- _Input records_:
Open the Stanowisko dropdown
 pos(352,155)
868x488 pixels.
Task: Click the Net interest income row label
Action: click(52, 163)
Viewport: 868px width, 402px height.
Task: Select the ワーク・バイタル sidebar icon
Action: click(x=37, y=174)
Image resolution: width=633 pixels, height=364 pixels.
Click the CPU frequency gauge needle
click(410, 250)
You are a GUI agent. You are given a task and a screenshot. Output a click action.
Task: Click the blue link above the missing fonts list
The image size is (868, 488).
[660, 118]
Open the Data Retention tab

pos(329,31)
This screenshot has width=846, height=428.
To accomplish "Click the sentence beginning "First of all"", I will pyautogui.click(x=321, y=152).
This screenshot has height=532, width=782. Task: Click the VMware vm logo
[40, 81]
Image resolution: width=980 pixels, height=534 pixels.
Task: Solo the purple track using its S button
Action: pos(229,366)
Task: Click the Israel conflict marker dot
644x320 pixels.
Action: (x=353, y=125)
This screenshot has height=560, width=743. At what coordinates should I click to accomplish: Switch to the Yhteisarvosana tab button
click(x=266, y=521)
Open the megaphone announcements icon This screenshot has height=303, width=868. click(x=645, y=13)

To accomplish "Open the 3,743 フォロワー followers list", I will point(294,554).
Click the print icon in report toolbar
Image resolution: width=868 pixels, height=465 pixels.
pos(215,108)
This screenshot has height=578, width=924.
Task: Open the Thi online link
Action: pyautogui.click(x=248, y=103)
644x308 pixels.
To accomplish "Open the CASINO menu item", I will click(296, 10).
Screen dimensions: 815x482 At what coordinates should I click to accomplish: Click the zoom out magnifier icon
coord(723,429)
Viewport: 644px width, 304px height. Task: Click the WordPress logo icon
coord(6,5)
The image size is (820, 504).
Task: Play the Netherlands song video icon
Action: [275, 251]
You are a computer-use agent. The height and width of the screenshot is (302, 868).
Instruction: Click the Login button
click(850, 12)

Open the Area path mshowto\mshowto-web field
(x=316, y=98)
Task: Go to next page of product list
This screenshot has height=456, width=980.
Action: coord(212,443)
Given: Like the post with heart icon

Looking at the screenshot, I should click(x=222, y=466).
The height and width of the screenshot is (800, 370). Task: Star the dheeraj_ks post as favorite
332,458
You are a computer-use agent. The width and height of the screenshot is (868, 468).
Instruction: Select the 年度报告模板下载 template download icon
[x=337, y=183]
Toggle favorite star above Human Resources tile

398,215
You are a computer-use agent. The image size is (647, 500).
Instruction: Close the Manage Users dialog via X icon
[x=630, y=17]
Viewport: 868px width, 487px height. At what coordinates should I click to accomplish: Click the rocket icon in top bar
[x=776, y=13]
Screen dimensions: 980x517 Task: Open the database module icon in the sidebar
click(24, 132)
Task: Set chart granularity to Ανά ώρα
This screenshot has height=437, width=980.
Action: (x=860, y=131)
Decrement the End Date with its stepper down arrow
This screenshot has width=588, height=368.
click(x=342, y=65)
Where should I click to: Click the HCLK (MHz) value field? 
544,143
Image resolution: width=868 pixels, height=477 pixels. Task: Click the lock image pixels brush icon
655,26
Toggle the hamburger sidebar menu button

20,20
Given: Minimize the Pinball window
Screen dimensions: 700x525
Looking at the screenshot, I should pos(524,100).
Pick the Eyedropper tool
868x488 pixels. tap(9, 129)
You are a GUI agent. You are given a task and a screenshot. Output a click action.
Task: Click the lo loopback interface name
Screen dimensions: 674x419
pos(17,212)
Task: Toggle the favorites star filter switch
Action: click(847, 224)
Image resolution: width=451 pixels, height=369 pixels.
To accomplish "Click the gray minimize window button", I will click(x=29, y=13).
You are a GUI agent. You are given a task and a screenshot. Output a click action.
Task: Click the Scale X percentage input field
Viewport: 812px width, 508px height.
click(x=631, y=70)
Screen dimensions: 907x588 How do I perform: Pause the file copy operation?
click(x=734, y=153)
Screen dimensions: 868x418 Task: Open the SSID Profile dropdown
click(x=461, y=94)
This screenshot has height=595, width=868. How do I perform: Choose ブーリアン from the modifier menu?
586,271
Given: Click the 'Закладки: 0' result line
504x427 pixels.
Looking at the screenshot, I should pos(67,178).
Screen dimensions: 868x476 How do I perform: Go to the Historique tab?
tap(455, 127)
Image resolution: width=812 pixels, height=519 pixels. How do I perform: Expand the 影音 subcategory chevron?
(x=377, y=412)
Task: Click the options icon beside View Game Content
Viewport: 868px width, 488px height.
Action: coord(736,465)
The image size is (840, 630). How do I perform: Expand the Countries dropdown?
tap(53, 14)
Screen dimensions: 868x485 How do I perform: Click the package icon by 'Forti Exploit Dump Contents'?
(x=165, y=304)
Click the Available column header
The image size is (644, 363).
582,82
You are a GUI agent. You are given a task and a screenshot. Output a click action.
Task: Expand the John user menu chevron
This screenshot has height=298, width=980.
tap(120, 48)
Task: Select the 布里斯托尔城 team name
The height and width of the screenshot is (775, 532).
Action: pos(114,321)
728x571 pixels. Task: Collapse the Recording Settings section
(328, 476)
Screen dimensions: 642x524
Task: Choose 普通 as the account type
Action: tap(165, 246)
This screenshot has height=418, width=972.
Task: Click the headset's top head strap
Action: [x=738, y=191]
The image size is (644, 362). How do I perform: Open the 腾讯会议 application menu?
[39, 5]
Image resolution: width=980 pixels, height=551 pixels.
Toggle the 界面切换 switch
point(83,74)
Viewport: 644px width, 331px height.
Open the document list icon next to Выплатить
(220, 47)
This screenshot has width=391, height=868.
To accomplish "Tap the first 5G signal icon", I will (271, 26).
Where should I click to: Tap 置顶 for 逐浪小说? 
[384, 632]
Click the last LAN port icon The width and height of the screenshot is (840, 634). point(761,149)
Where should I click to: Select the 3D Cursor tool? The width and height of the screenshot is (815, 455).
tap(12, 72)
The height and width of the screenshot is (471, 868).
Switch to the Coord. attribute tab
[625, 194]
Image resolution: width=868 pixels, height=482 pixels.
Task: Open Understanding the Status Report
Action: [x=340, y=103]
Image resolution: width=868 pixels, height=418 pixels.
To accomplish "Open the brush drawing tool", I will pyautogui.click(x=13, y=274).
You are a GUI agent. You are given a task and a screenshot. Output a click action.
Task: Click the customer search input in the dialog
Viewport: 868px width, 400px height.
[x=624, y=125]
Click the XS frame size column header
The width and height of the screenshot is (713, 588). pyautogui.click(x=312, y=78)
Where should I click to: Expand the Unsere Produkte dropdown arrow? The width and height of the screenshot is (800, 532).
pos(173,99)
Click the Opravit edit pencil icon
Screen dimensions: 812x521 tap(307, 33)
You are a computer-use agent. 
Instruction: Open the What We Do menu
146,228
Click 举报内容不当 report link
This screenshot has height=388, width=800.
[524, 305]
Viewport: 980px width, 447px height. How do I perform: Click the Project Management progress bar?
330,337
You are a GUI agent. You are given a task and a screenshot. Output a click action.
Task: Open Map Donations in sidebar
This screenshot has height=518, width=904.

- _Task directions_: Type out the material again, matching every line.

- _Reply_:
Open the Stanowisko dropdown
 pos(352,155)
868x488 pixels.
Task: Click the Net interest income row label
Action: click(52, 163)
Viewport: 868px width, 402px height.
Task: Select the ワーク・バイタル sidebar icon
Action: click(x=37, y=174)
Image resolution: width=633 pixels, height=364 pixels.
Click the CPU frequency gauge needle
click(410, 250)
You are a GUI agent. You are given a task and a screenshot. Output a click action.
Task: Click the blue link above the missing fonts list
The image size is (868, 488).
[660, 118]
Open the Data Retention tab

pos(329,31)
This screenshot has width=846, height=428.
To accomplish "Click the sentence beginning "First of all"", I will pyautogui.click(x=321, y=152).
This screenshot has height=532, width=782. Task: Click the VMware vm logo
[40, 81]
Image resolution: width=980 pixels, height=534 pixels.
Task: Solo the purple track using its S button
Action: pos(229,366)
Task: Click the Israel conflict marker dot
644x320 pixels.
Action: (x=353, y=125)
This screenshot has height=560, width=743. At what coordinates should I click to accomplish: Switch to the Yhteisarvosana tab button
click(x=266, y=521)
Open the megaphone announcements icon This screenshot has height=303, width=868. click(x=645, y=13)

To accomplish "Open the 3,743 フォロワー followers list", I will point(294,554).
Click the print icon in report toolbar
Image resolution: width=868 pixels, height=465 pixels.
pos(215,108)
This screenshot has height=578, width=924.
Task: Open the Thi online link
Action: pyautogui.click(x=248, y=103)
644x308 pixels.
To accomplish "Open the CASINO menu item", I will click(296, 10).
Screen dimensions: 815x482 At what coordinates should I click to accomplish: Click the zoom out magnifier icon
coord(723,429)
Viewport: 644px width, 304px height. Task: Click the WordPress logo icon
coord(6,5)
The image size is (820, 504).
Task: Play the Netherlands song video icon
Action: [275, 251]
You are a computer-use agent. The height and width of the screenshot is (302, 868).
Instruction: Click the Login button
click(850, 12)

Open the Area path mshowto\mshowto-web field
(x=316, y=98)
Task: Go to next page of product list
This screenshot has height=456, width=980.
Action: coord(212,443)
Given: Like the post with heart icon

Looking at the screenshot, I should click(x=222, y=466).
The height and width of the screenshot is (800, 370). Task: Star the dheeraj_ks post as favorite
332,458
You are a computer-use agent. The width and height of the screenshot is (868, 468).
Instruction: Select the 年度报告模板下载 template download icon
[x=337, y=183]
Toggle favorite star above Human Resources tile

398,215
You are a computer-use agent. The image size is (647, 500).
Instruction: Close the Manage Users dialog via X icon
[x=630, y=17]
Viewport: 868px width, 487px height. At what coordinates should I click to accomplish: Click the rocket icon in top bar
[x=776, y=13]
Screen dimensions: 980x517 Task: Open the database module icon in the sidebar
click(24, 132)
Task: Set chart granularity to Ανά ώρα
This screenshot has height=437, width=980.
Action: (x=860, y=131)
Decrement the End Date with its stepper down arrow
This screenshot has width=588, height=368.
click(x=342, y=65)
Where should I click to: Click the HCLK (MHz) value field? 
544,143
Image resolution: width=868 pixels, height=477 pixels. Task: Click the lock image pixels brush icon
655,26
Toggle the hamburger sidebar menu button

20,20
Given: Minimize the Pinball window
Screen dimensions: 700x525
Looking at the screenshot, I should pos(524,100).
Pick the Eyedropper tool
868x488 pixels. tap(9, 129)
You are a GUI agent. You are given a task and a screenshot. Output a click action.
Task: Click the lo loopback interface name
Screen dimensions: 674x419
pos(17,212)
Task: Toggle the favorites star filter switch
Action: click(847, 224)
Image resolution: width=451 pixels, height=369 pixels.
To accomplish "Click the gray minimize window button", I will click(x=29, y=13).
You are a GUI agent. You are given a task and a screenshot. Output a click action.
Task: Click the Scale X percentage input field
Viewport: 812px width, 508px height.
click(x=631, y=70)
Screen dimensions: 907x588 How do I perform: Pause the file copy operation?
click(x=734, y=153)
Screen dimensions: 868x418 Task: Open the SSID Profile dropdown
click(x=461, y=94)
This screenshot has height=595, width=868. How do I perform: Choose ブーリアン from the modifier menu?
586,271
Given: Click the 'Закладки: 0' result line
504x427 pixels.
Looking at the screenshot, I should pos(67,178).
Screen dimensions: 868x476 How do I perform: Go to the Historique tab?
tap(455, 127)
Image resolution: width=812 pixels, height=519 pixels. How do I perform: Expand the 影音 subcategory chevron?
(x=377, y=412)
Task: Click the options icon beside View Game Content
Viewport: 868px width, 488px height.
Action: coord(736,465)
The image size is (840, 630). How do I perform: Expand the Countries dropdown?
tap(53, 14)
Screen dimensions: 868x485 How do I perform: Click the package icon by 'Forti Exploit Dump Contents'?
(x=165, y=304)
Click the Available column header
The image size is (644, 363).
582,82
You are a GUI agent. You are given a task and a screenshot. Output a click action.
Task: Expand the John user menu chevron
This screenshot has height=298, width=980.
tap(120, 48)
Task: Select the 布里斯托尔城 team name
The height and width of the screenshot is (775, 532).
Action: pos(114,321)
728x571 pixels. Task: Collapse the Recording Settings section
(328, 476)
Screen dimensions: 642x524
Task: Choose 普通 as the account type
Action: tap(165, 246)
This screenshot has height=418, width=972.
Task: Click the headset's top head strap
Action: [x=738, y=191]
The image size is (644, 362). How do I perform: Open the 腾讯会议 application menu?
[39, 5]
Image resolution: width=980 pixels, height=551 pixels.
Toggle the 界面切换 switch
point(83,74)
Viewport: 644px width, 331px height.
Open the document list icon next to Выплатить
(220, 47)
This screenshot has width=391, height=868.
To accomplish "Tap the first 5G signal icon", I will (271, 26).
Where should I click to: Tap 置顶 for 逐浪小说? 
[384, 632]
Click the last LAN port icon The width and height of the screenshot is (840, 634). point(761,149)
Where should I click to: Select the 3D Cursor tool? The width and height of the screenshot is (815, 455).
tap(12, 72)
The height and width of the screenshot is (471, 868).
Switch to the Coord. attribute tab
[625, 194]
Image resolution: width=868 pixels, height=482 pixels.
Task: Open Understanding the Status Report
Action: [x=340, y=103]
Image resolution: width=868 pixels, height=418 pixels.
To accomplish "Open the brush drawing tool", I will pyautogui.click(x=13, y=274).
You are a GUI agent. You are given a task and a screenshot. Output a click action.
Task: Click the customer search input in the dialog
Viewport: 868px width, 400px height.
[x=624, y=125]
Click the XS frame size column header
The width and height of the screenshot is (713, 588). pyautogui.click(x=312, y=78)
Where should I click to: Expand the Unsere Produkte dropdown arrow? The width and height of the screenshot is (800, 532).
pos(173,99)
Click the Opravit edit pencil icon
Screen dimensions: 812x521 tap(307, 33)
You are a computer-use agent. 
Instruction: Open the What We Do menu
146,228
Click 举报内容不当 report link
This screenshot has height=388, width=800.
[524, 305]
Viewport: 980px width, 447px height. How do I perform: Click the Project Management progress bar?
330,337
You are a GUI agent. You are given a task and a screenshot. Output a click action.
Task: Open Map Donations in sidebar
This screenshot has height=518, width=904.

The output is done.